Collaboration among participants in the NE1020/1720 project has provided an opportunity and tools for securing funding for four Multi-state SCRI projects, Hatch funds available from participating AESs, funds from private foundations, state block grant programs, etc. Other collaborations with team members include Specialty Crop Block Grant (Clark and Hatterman-Valenti), the Vitisgen projects (SCRI), among other pending or non-funded projects and collaborations.


5. Likely Impacts


Notable Impacts of the Current project:  


A key outcome of the current project (NE1720) has been local observation of plant response to extreme environments. The genotype x environment interactions that can be tested by a plant breeder are generally limited and the current project allows for multiple environments for testing. A “test winter” or other extreme weather event is increasingly uncommon (at any one site) but is much more likely to occur across the range of project participant plantings. Extreme weather events within the realm of “cold hardiness” include rapid and devastating temperature swings; extreme cold weather temperatures especially with polar vortex events in midwinter, and late spring frosts. Single weather events with major impacts at one site can inform varietal selection at multiple sites.  The NE region offers a range of USDA Hardiness zones (3-7) for testing grapevines and represents typical growing conditions for cool and cold climate grape growing in the eastern US.
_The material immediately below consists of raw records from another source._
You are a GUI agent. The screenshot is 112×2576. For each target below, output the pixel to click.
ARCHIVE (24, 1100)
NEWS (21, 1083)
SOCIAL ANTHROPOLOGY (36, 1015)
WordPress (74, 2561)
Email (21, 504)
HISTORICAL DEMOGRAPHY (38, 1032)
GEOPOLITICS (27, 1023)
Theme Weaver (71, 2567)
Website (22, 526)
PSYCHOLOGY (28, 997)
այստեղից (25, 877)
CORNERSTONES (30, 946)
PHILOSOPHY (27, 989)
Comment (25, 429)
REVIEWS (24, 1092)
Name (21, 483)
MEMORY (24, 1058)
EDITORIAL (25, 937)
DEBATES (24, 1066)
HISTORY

Cold hardy cultivars now account for nearly 20 % of Colorado’s vineyard area compared to about 1 % ten years ago, and approximately one third of that area was planted with cultivars tested in NE1020/1720. Limited comprehensive production statistics are available for the current planting and economic impact of vineyards and wineries since 2017. However, anecdotal evidence supports continued growth of the industries with the addition of new wineries and expanded acreage throughout the participating states. A maturation of the market has become obvious with indicators such as transitions of business to new ownership, slower adaptation of new cultivars, and simultaneously demands for replacement cultivars for a 3rd generation of varieties more suitable to consumer acceptance and production sustainability.


Expected Future Impacts:  


Under our new model, we expect to be able to screen and test more candidate cultivars over a shorter amount of time by conducting efficient evaluations, and by continual establishment of plantings over the course of the project. Continued release of new, 3rd generation cultivars (e.g. Itasca, Verona, and Crimson Pearl released from cold-climate breeding programs in 2016 alone) and pre-release trialing of promising ones. Successful testing and education will result in more informed growers who make better planting decisions and suffer fewer losses from planting a poorly-adapted cultivar in the wrong site. Multi-state, interdisciplinary evaluation will allow for assessment of other attributes (e.g. insect, fungal disease, phytotoxicity of agrochemicals, unique juice characteristics) to maximize potential productivity and quality of this new germplasm. Under this project, we expect that wine industries in our regions will continue to grow, with an average increase in acreage in production and wine value during the project period.